Data models and tagging
With Big Data solutions all over the world being discussed and implemented, the need to rethink the role of data modeling is obvious. Big Data is often unstructured and if it has a structure it might quickly be altered by the owner and publisher. We have to move away from the idea that we can model everything, it is impossible nowadays. The solution SAS proposes for unstructured data is tagging the content and meaning of data elements (meta data). This could be done by the owner, the users, and the publishers or even automatically with some kind of data profiling. SAS will start using data profiling to tag data as it arrives, this feature will be in the upcoming release of Data Loader.
The big trend behind all this
Many organizations today operate in a very challenging and dynamic environment. Today’s standards will become obsolete tomorrow. We will see more and more unstructured data and very large data sets ready to be analyzed real-time. We have no time to model the data and no time to store the data, the decisions can’t wait.

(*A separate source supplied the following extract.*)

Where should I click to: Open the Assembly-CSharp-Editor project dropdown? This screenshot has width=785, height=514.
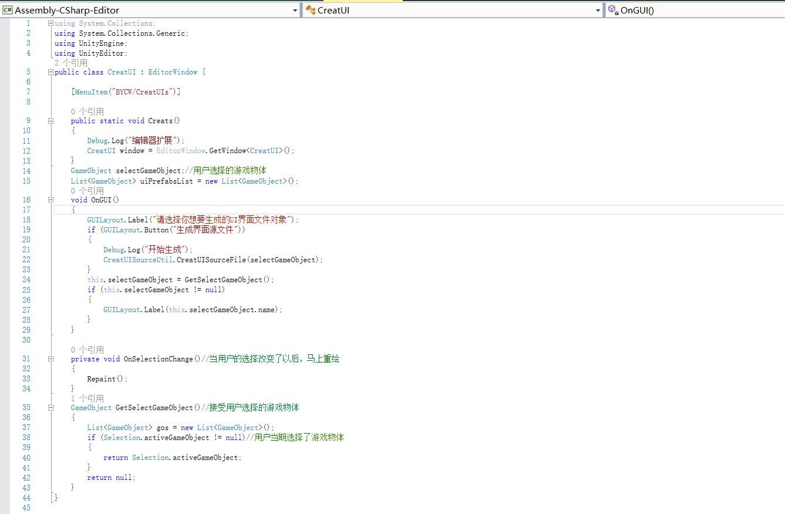tap(295, 10)
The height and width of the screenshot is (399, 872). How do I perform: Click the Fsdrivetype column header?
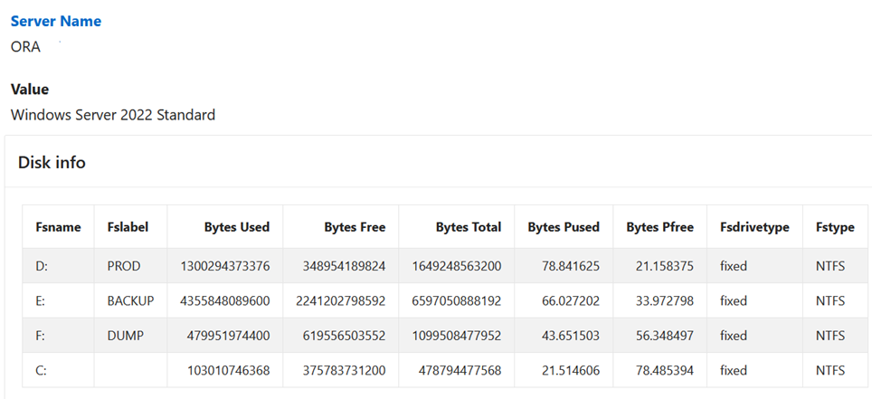click(755, 227)
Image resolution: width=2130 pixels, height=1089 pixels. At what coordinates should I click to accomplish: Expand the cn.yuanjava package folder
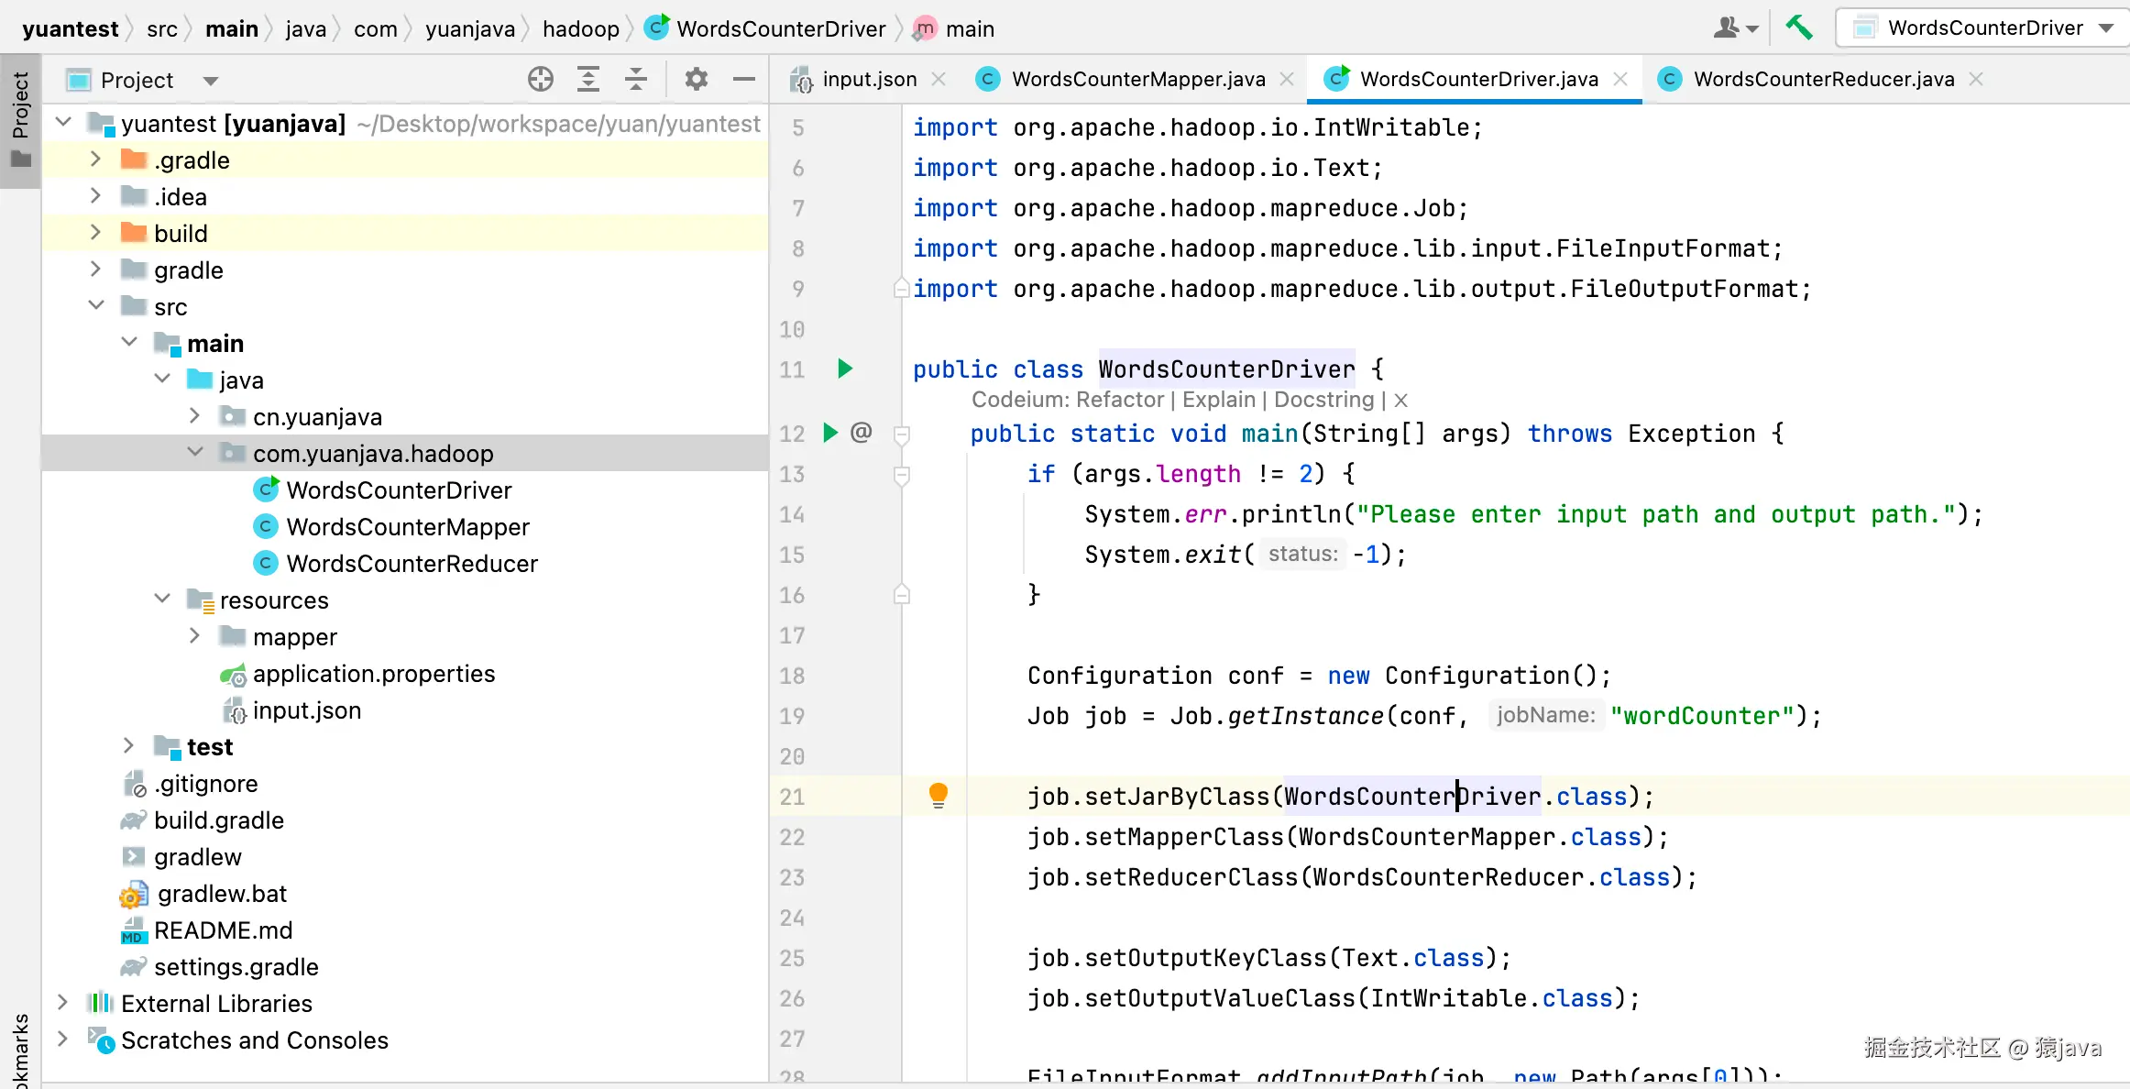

Organizations must act now on what they see (adequately) or they are out of business tomorrow. Data quality will be a bigger challenge than ever since the rise of big data. “Got data? You’ll have a data quality problem. Got big data? You’ll have a big data quality problem” says Andy Bitterer on Twitter. I think this is 100% true for human-generated content, but I’m doubting if it is true for machine or device-generated content. Whoever or whatever generated the content, SAS addresses Big Data Quality challenge with their Data Quality for Hadoop solution.